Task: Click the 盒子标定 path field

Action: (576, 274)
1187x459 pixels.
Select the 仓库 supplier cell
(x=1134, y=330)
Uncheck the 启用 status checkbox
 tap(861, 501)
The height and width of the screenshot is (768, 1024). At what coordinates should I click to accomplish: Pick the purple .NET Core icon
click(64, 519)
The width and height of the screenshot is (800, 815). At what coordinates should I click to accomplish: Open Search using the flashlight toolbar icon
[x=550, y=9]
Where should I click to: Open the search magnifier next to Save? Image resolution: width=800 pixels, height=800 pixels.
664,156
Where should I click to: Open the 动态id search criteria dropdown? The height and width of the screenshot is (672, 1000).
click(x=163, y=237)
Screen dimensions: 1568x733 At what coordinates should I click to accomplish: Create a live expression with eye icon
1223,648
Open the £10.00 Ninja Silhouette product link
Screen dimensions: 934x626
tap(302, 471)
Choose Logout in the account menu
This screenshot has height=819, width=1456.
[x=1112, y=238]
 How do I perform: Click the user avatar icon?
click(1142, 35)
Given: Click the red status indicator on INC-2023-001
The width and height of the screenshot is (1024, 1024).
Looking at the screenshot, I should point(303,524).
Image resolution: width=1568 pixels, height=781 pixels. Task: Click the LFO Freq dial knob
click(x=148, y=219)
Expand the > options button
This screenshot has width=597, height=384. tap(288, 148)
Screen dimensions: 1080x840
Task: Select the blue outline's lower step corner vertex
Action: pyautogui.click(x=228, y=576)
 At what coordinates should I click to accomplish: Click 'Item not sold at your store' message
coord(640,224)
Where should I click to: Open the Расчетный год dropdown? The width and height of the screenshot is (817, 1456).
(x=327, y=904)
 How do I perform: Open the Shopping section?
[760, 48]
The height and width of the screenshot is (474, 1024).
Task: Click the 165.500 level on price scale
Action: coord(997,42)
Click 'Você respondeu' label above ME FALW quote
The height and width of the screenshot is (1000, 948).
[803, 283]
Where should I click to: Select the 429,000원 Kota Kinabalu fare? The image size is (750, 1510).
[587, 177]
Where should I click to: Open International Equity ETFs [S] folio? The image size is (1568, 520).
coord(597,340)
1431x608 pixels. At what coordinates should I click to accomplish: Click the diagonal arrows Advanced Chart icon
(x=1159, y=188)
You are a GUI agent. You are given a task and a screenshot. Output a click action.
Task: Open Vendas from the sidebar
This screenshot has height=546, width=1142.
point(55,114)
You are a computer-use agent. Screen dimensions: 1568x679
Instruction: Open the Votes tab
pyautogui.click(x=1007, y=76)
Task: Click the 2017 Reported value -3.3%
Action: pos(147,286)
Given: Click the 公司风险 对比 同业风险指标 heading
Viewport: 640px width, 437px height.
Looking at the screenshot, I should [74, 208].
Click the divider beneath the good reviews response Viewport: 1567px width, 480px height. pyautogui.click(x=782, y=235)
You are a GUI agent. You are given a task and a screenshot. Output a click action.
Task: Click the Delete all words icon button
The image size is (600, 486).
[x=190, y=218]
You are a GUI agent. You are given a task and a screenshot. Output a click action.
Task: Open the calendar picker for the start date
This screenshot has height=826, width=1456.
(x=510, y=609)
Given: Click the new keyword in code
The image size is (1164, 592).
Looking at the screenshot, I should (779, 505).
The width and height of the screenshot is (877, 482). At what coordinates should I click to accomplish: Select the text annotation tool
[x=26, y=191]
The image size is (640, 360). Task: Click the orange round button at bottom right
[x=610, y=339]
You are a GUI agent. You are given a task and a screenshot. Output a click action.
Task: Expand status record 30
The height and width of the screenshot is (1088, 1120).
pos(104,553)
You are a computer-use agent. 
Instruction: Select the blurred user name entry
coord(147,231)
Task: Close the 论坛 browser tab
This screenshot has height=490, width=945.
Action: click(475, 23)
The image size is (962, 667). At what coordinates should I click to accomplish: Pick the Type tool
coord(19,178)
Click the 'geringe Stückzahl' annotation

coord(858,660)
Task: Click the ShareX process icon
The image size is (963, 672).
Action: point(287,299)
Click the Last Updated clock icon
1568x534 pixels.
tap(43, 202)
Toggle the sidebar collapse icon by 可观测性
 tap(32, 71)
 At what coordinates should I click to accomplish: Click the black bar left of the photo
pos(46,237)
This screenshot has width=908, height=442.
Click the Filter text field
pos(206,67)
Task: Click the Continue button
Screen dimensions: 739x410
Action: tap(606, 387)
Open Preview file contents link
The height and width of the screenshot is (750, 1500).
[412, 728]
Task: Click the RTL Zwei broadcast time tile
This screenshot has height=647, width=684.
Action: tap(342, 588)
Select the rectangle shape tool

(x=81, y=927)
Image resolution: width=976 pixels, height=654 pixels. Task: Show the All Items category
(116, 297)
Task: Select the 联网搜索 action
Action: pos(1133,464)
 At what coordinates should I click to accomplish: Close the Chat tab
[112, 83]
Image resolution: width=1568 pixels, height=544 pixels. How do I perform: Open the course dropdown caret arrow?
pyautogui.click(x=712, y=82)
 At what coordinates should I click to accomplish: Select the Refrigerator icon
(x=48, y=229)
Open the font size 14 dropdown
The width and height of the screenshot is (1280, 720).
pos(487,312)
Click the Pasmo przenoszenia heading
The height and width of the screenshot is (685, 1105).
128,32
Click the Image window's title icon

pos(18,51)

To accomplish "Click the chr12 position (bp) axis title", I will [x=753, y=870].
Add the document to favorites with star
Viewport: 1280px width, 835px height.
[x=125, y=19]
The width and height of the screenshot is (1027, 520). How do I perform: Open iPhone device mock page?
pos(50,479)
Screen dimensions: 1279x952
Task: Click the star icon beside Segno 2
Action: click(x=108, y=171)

- - - - - - -

= Task brief =
Copy every line of the records above word for word, with nothing changed.

= Complete response =
Task: Click the 盒子标定 path field

Action: (576, 274)
1187x459 pixels.
Select the 仓库 supplier cell
(x=1134, y=330)
Uncheck the 启用 status checkbox
 tap(861, 501)
The height and width of the screenshot is (768, 1024). At what coordinates should I click to accomplish: Pick the purple .NET Core icon
click(64, 519)
The width and height of the screenshot is (800, 815). At what coordinates should I click to accomplish: Open Search using the flashlight toolbar icon
[x=550, y=9]
Where should I click to: Open the search magnifier next to Save? Image resolution: width=800 pixels, height=800 pixels.
664,156
Where should I click to: Open the 动态id search criteria dropdown? The height and width of the screenshot is (672, 1000).
click(x=163, y=237)
Screen dimensions: 1568x733 At what coordinates should I click to accomplish: Create a live expression with eye icon
1223,648
Open the £10.00 Ninja Silhouette product link
Screen dimensions: 934x626
tap(302, 471)
Choose Logout in the account menu
This screenshot has height=819, width=1456.
[x=1112, y=238]
 How do I perform: Click the user avatar icon?
click(1142, 35)
Given: Click the red status indicator on INC-2023-001
The width and height of the screenshot is (1024, 1024).
Looking at the screenshot, I should point(303,524).
Image resolution: width=1568 pixels, height=781 pixels. Task: Click the LFO Freq dial knob
click(x=148, y=219)
Expand the > options button
This screenshot has width=597, height=384. tap(288, 148)
Screen dimensions: 1080x840
Task: Select the blue outline's lower step corner vertex
Action: pyautogui.click(x=228, y=576)
 At what coordinates should I click to accomplish: Click 'Item not sold at your store' message
coord(640,224)
Where should I click to: Open the Расчетный год dropdown? The width and height of the screenshot is (817, 1456).
(x=327, y=904)
 How do I perform: Open the Shopping section?
[760, 48]
The height and width of the screenshot is (474, 1024).
Task: Click the 165.500 level on price scale
Action: coord(997,42)
Click 'Você respondeu' label above ME FALW quote
The height and width of the screenshot is (1000, 948).
[803, 283]
Where should I click to: Select the 429,000원 Kota Kinabalu fare? The image size is (750, 1510).
[587, 177]
Where should I click to: Open International Equity ETFs [S] folio? The image size is (1568, 520).
coord(597,340)
1431x608 pixels. At what coordinates should I click to accomplish: Click the diagonal arrows Advanced Chart icon
(x=1159, y=188)
You are a GUI agent. You are given a task and a screenshot. Output a click action.
Task: Open Vendas from the sidebar
This screenshot has height=546, width=1142.
point(55,114)
You are a computer-use agent. Screen dimensions: 1568x679
Instruction: Open the Votes tab
pyautogui.click(x=1007, y=76)
Task: Click the 2017 Reported value -3.3%
Action: pos(147,286)
Given: Click the 公司风险 对比 同业风险指标 heading
Viewport: 640px width, 437px height.
Looking at the screenshot, I should [74, 208].
Click the divider beneath the good reviews response Viewport: 1567px width, 480px height. pyautogui.click(x=782, y=235)
You are a GUI agent. You are given a task and a screenshot. Output a click action.
Task: Click the Delete all words icon button
The image size is (600, 486).
[x=190, y=218]
You are a GUI agent. You are given a task and a screenshot. Output a click action.
Task: Open the calendar picker for the start date
This screenshot has height=826, width=1456.
(x=510, y=609)
Given: Click the new keyword in code
The image size is (1164, 592).
Looking at the screenshot, I should (779, 505).
The width and height of the screenshot is (877, 482). At what coordinates should I click to accomplish: Select the text annotation tool
[x=26, y=191]
The image size is (640, 360). Task: Click the orange round button at bottom right
[x=610, y=339]
You are a GUI agent. You are given a task and a screenshot. Output a click action.
Task: Expand status record 30
The height and width of the screenshot is (1088, 1120).
pos(104,553)
You are a computer-use agent. 
Instruction: Select the blurred user name entry
coord(147,231)
Task: Close the 论坛 browser tab
This screenshot has height=490, width=945.
Action: click(475, 23)
The image size is (962, 667). At what coordinates should I click to accomplish: Pick the Type tool
coord(19,178)
Click the 'geringe Stückzahl' annotation

coord(858,660)
Task: Click the ShareX process icon
The image size is (963, 672).
Action: point(287,299)
Click the Last Updated clock icon
1568x534 pixels.
tap(43, 202)
Toggle the sidebar collapse icon by 可观测性
 tap(32, 71)
 At what coordinates should I click to accomplish: Click the black bar left of the photo
pos(46,237)
This screenshot has width=908, height=442.
Click the Filter text field
pos(206,67)
Task: Click the Continue button
Screen dimensions: 739x410
Action: tap(606, 387)
Open Preview file contents link
The height and width of the screenshot is (750, 1500).
[412, 728]
Task: Click the RTL Zwei broadcast time tile
This screenshot has height=647, width=684.
Action: tap(342, 588)
Select the rectangle shape tool

(x=81, y=927)
Image resolution: width=976 pixels, height=654 pixels. Task: Show the All Items category
(116, 297)
Task: Select the 联网搜索 action
Action: pos(1133,464)
 At what coordinates should I click to accomplish: Close the Chat tab
[112, 83]
Image resolution: width=1568 pixels, height=544 pixels. How do I perform: Open the course dropdown caret arrow?
pyautogui.click(x=712, y=82)
 At what coordinates should I click to accomplish: Select the Refrigerator icon
(x=48, y=229)
Open the font size 14 dropdown
The width and height of the screenshot is (1280, 720).
pos(487,312)
Click the Pasmo przenoszenia heading
The height and width of the screenshot is (685, 1105).
128,32
Click the Image window's title icon

pos(18,51)

To accomplish "Click the chr12 position (bp) axis title", I will [x=753, y=870].
Add the document to favorites with star
Viewport: 1280px width, 835px height.
[x=125, y=19]
The width and height of the screenshot is (1027, 520). How do I perform: Open iPhone device mock page?
pos(50,479)
Screen dimensions: 1279x952
Task: Click the star icon beside Segno 2
Action: click(x=108, y=171)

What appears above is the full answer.